Figure 2 schematically illustrates a valve assembly designed according to an embodiment of this invention.

Fig. 3 schematically illustrates another embodiment of a valve assembly.

Detailed description of the invention

Embodiments of the present invention include a hydraulically actuated valve assembly that uses pressure within a hydraulic elevator system to open or close a shut-off valve to provide control over whether an elevator car can move. With the present invention, a technician can control valve operation without having to manually change the valve position, which is useful for elevator systems that do not include access doors to the location of the valve or if the valve is otherwise not directly accessible.

Figure 1 schematically illustrates selected components of an elevator system 20. An elevator car 22 is positioned for vertical movement within a hoistway 24. The elevator system 20 is a hydraulic elevator system that utilizes fluid from a reservoir 26 to cause selective movement of an elevator car 22. The control 28 controls operation of the pump 30 to dispense fluid from the reservoir 26 to the hydraulic ram 34 via the conduit network 32. The illustrated example includes two hydraulic rams 34, but other embodiments will have only one ram.
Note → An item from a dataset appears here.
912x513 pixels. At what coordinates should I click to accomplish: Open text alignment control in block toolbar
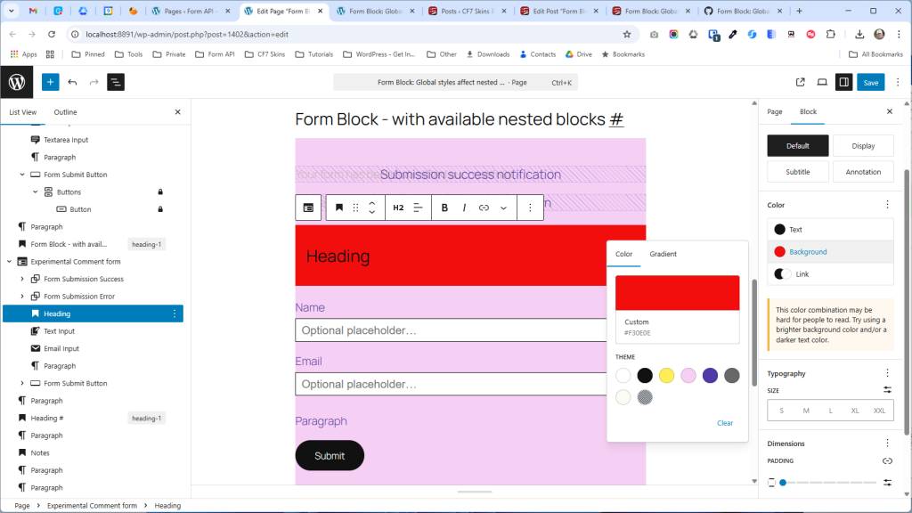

The increased amount of fluid in the plunger 34 causes the plunger 34 to extend, which raises the elevator car 22 along guide rails 36 within the hoistway 24. As the fluid returns from the plunger 34 to the reservoir 26, the elevator car 22 descends within the hoistway 24.

In some situations, it may be desirable to have a mechanic or technician perform maintenance on the elevator system 20. With the valve assembly 40 provided on a selected conduit of the conduit network 32 between the pump 30 and the hydraulic plunger 34. When the valve assembly 40 is open, fluid is allowed to flow between the reservoir 26 and the hydraulic plunger 34 so that the elevator car 22 can move. However, when the valve assembly 40 is closed, hydraulic fluid cannot flow through the valve assembly 40 and the elevator car 22 is prevented from moving from the current position in the hoistway 24.

Fig. 2 schematically illustrates an exemplary embodiment of a valve assembly 40. This example includes a shut-off valve 42 on one of the conduits of the network 32. The shut-off valve 42 in this example comprises a ball valve. The handle 44 is at least partially external to the shut-off valve 42 and can be manually manipulated to open or close the shut-off valve 42. The handle 44 provides a visual indication of the position or condition of the shut-off valve 42, such as whether the valve is fully open or closed.

A ram 46 of the valve actuator is connected to the handle 44 such that movement of the ram 46 causes movement of the handle 44 to selectively open or close the shut-off valve 42. In this example, the piston 48 is supported on the ram 46. The piston 48 is received within a chamber 50 and is movable within the chamber 50. At least one control valve 52 selectively allows fluid pressure from the elevator system to cause movement of the piston 48 and ram 46 to close or open the shut-off valve 42. In some embodiments, the valve handle 44 may be manually moved even though the ram 46 is connected to the handle 44.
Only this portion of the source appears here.